Regarding point 1) --maxCooccurrencesPerItem

In order to compute the item-item-similarities a naive approach would 
have to consider all possible pairs of items which has quadratic 
complexity and obviously won't scale.

RowSimilarityJob which is at the heart of both RecommenderJob and 
ItemSimilarityJob ensures that only pairs of items that have at least 
been co-rated once are taken into consideration which helps a lot in 
recommendation usecases as most users have only rated a very small 
number of items.

However if you look at the distribution of the number of ratings per 
user or per item, it will usually follow a heavily tailed distribution, 
which means that there is a small number of items ("topsellers") with an 
exorbitant number of ratings as well as a small number of users 
("powerusers") that show the same behavior.

These powerusers and topsellers might slow down the similarity 
computation orders of magnitude (as all pairs of items that have been 
co-rated have to be considered which is still quadratic growth) without 
providing a lot of additional insight. I think Ted wrote a mail to this 
list some time ago where he confirmed this observation from his experience.

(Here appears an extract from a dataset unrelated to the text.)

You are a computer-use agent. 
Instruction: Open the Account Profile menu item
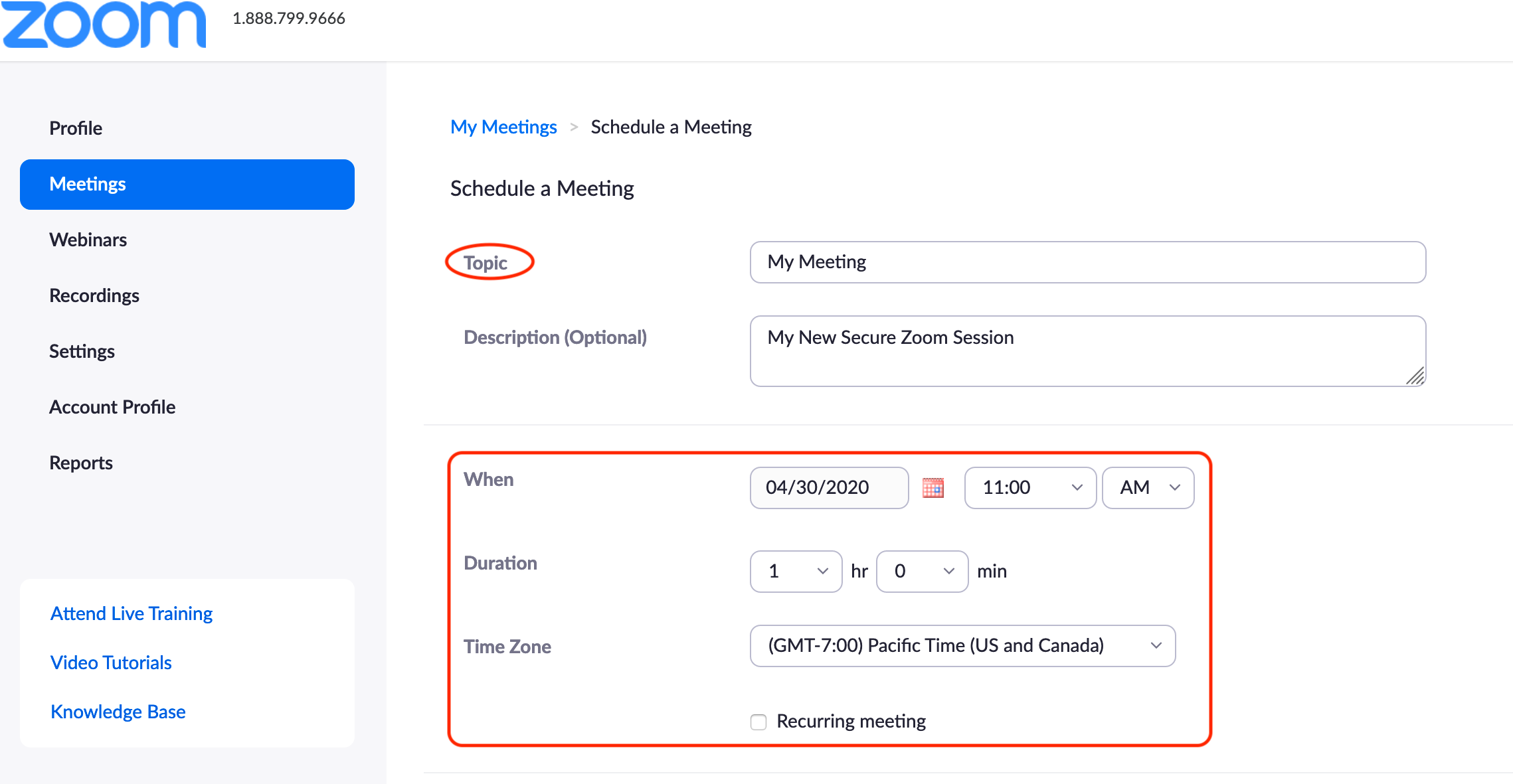coord(113,407)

So we need some way to sample down these ratings which is done in 
MaybePruneRowsMapper with a very simple heuristic using 
--maxCooccurrencesPerItem that only looks at the portion of data 
available for that single mapper instance and might throw away ratings 
for very frequently rated items.

I think this is a point where a lot of optimization is possible, Mahout 
should provide support for customizable sampling strategies here, like 
looking only at the x latest ratings of a user for example.

--sebastian

[1] Sarwar et. al. "Itembased Collaborative Filtering Algorithms" 
http://portal.acm.org/citation.cfm?id=372071

On 14.07.2011 16:11, Kris Jack wrote:
> Hello,
>
> I'm trying to get a better understanding of the following 2 RecommenderJob
> parameters:
> 1) --maxCooccurrencesPerItem (integer): Maximum number of cooccurrences
> considered per item (100)
> 2) --maxSimilaritiesPerItem (integer): Maximum number of similarities
> considered per item (100)
>
> Could you please help me to understand these in terms of a recommender job
> where we are trying to recommend items to users?
>
>  From what I see, maxCooccurrencesPerItem first gets used in job 4/12 in the
> pipeline, the MaybePruneRowsMapper job.  Does maxCooccurrencesPerItem limit
> the number of cooccurrences that are kept for that item?  Is this limit
> within a single user's set of items or globally for all users?  For example,
> if a user has 100 items then each item can be seen to cooccur with the 99
> other items.  Taking all user libraries, however, assume that it cooccurs
> with 1,000,000 other items.  Does maxCooccurrencesPerItem limit the number
> of cooccurrences on a user item set basis or is this applied to the set of
> items with which the item cooccurs with regard to all user libraries?  Also,
> how is the selection made (most frequent or first found)?
>
> maxSimilaritiesPerItem first gets used in job 7/12 in the pipeline,
> EntriesToVectorsReducer.  Does this cap the number of rows that are compared
> with one another?  Are the rows cooccurrence vectors of items for a given
> user by this point in the process?
>
> Thanks,
> Kris
>